**EXERCISE DESCRIPTION**
Would you please return the lines of the entries below starting at the line that has "Toggle Zsub sculpting" and ending at the line that has "Switch to the", both included, exactly as they are?

**DATA PROVIDED**
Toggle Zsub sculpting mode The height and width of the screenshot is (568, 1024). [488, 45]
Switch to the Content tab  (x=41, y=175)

...

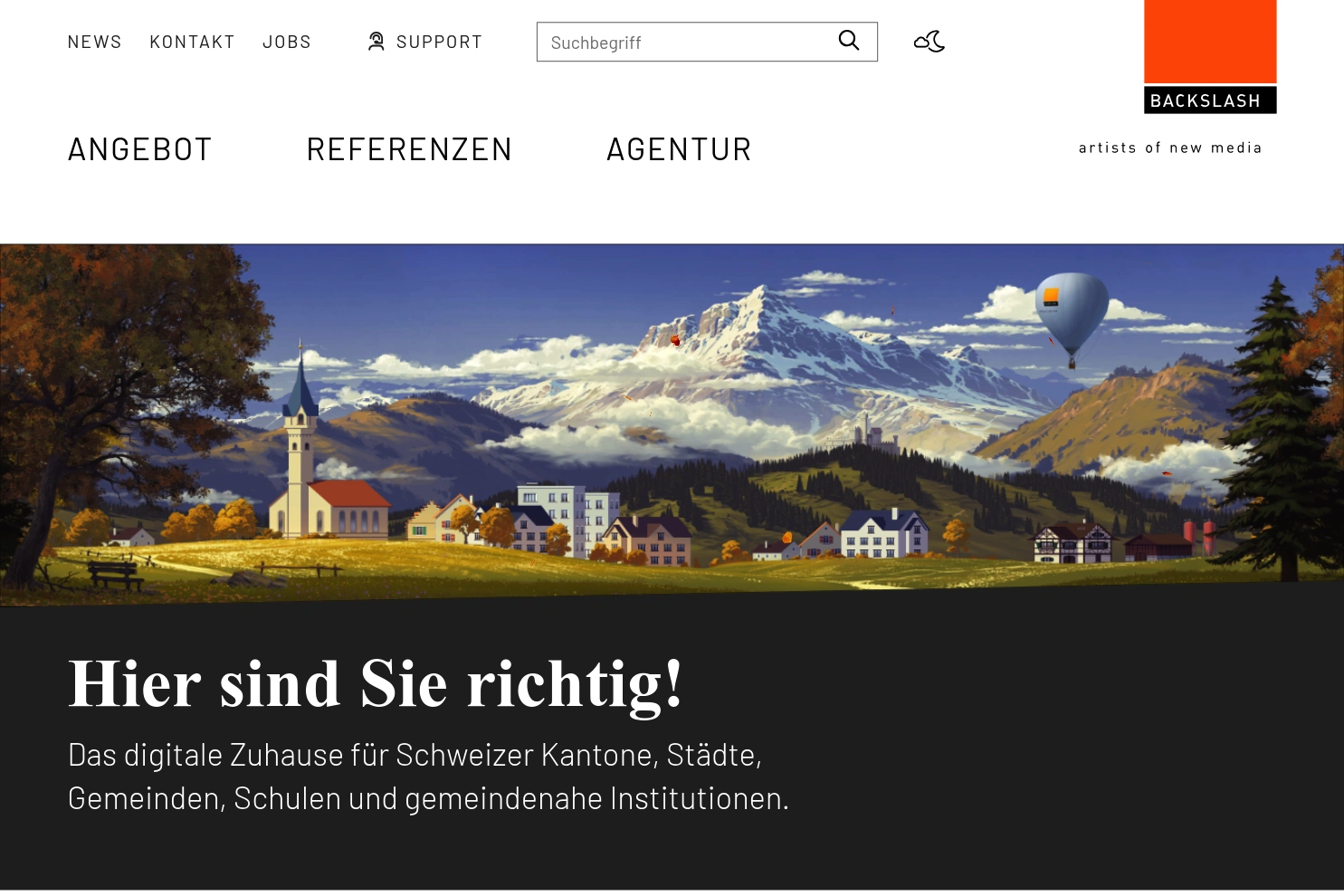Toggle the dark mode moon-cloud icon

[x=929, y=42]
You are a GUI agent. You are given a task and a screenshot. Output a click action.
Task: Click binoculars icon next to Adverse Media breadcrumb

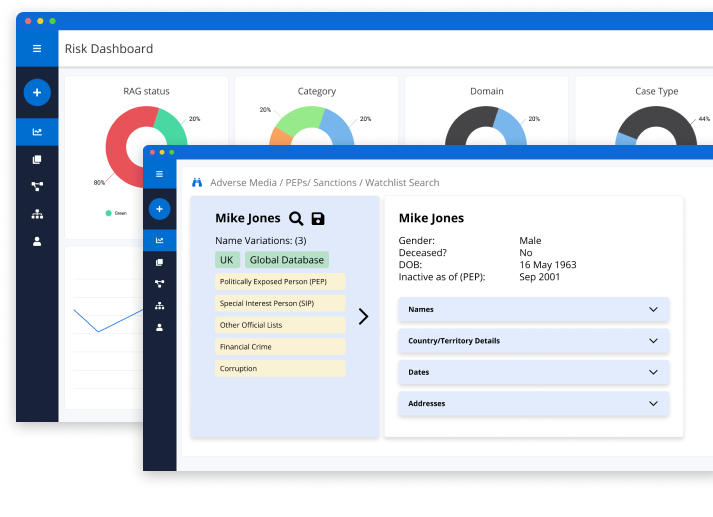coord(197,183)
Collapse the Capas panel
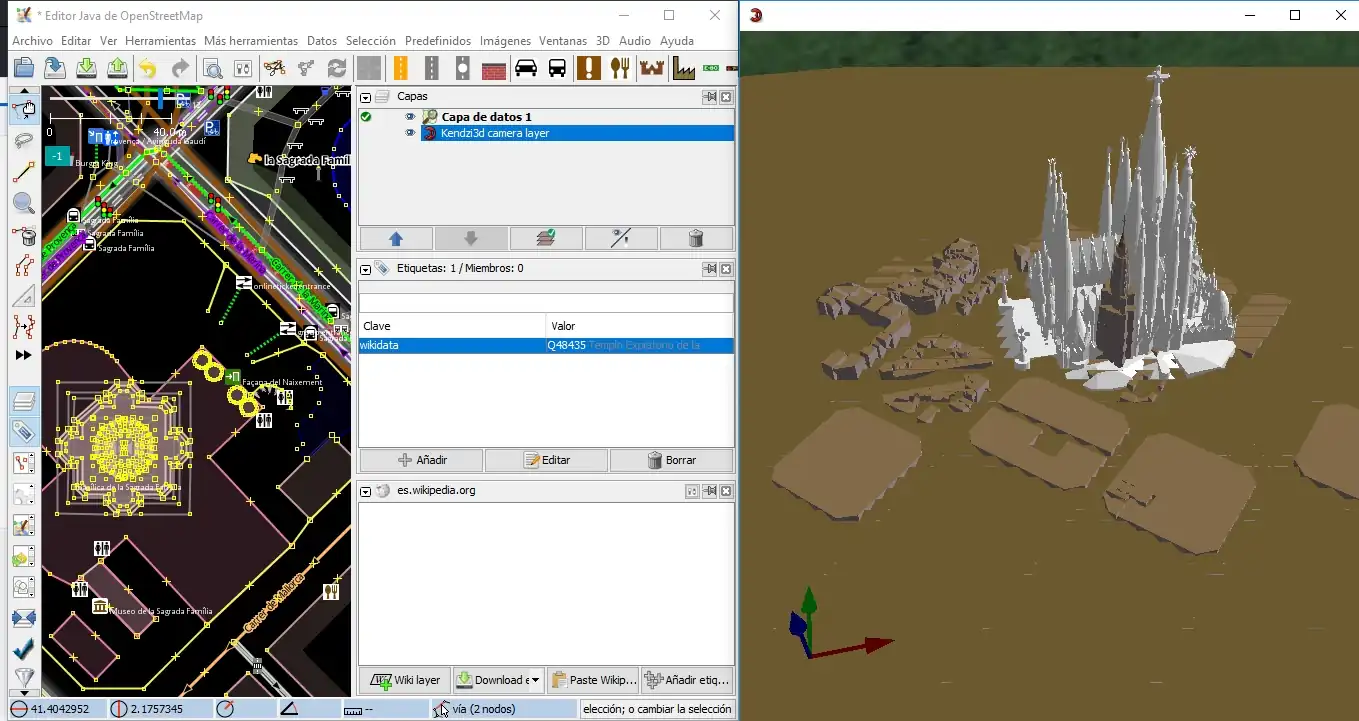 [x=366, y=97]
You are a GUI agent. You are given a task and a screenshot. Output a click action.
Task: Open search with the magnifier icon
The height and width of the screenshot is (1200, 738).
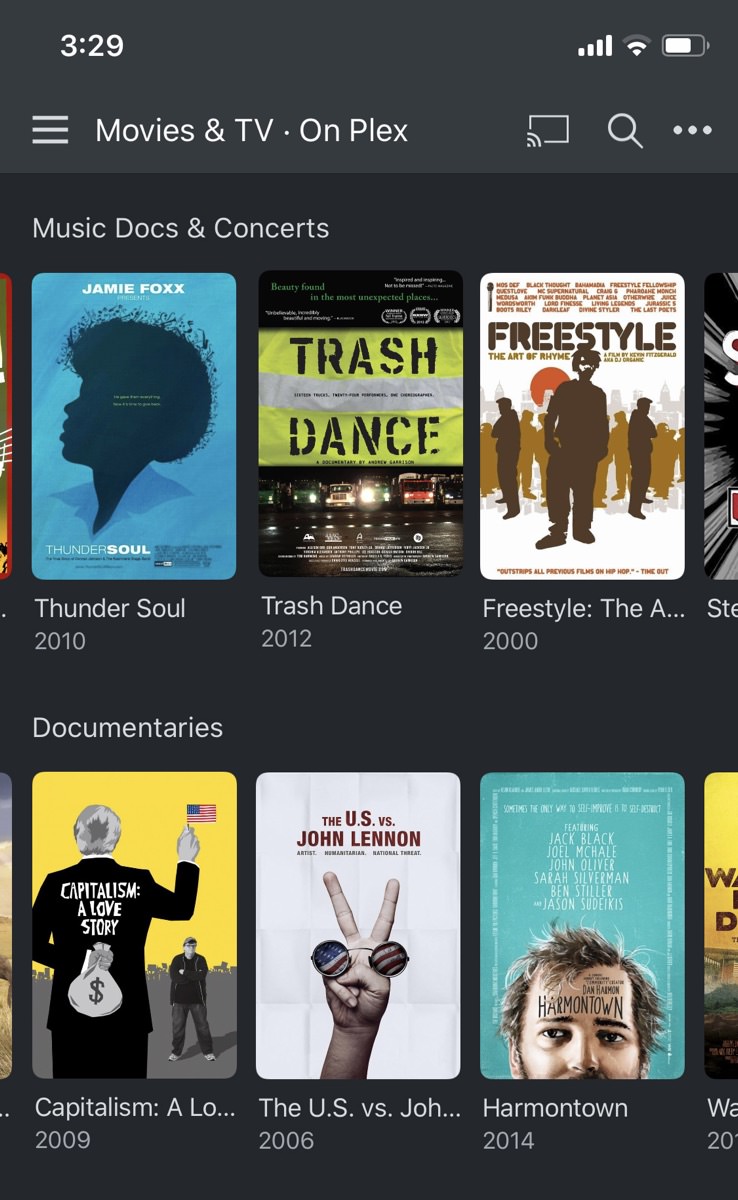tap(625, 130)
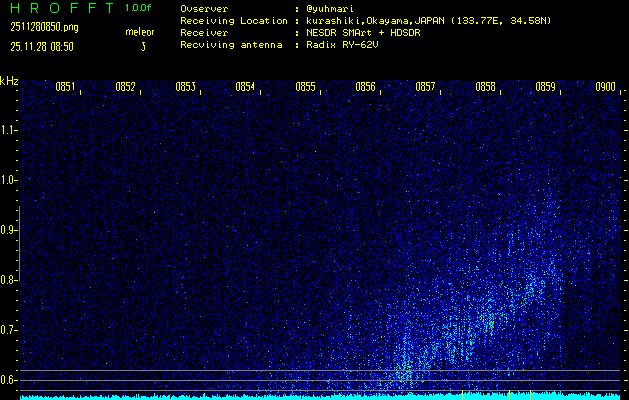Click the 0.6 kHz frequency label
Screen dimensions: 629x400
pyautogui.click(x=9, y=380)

**FINAL ANSWER**
Toggle Zsub sculpting mode The height and width of the screenshot is (568, 1024). [488, 45]
Switch to the Content tab  (x=41, y=175)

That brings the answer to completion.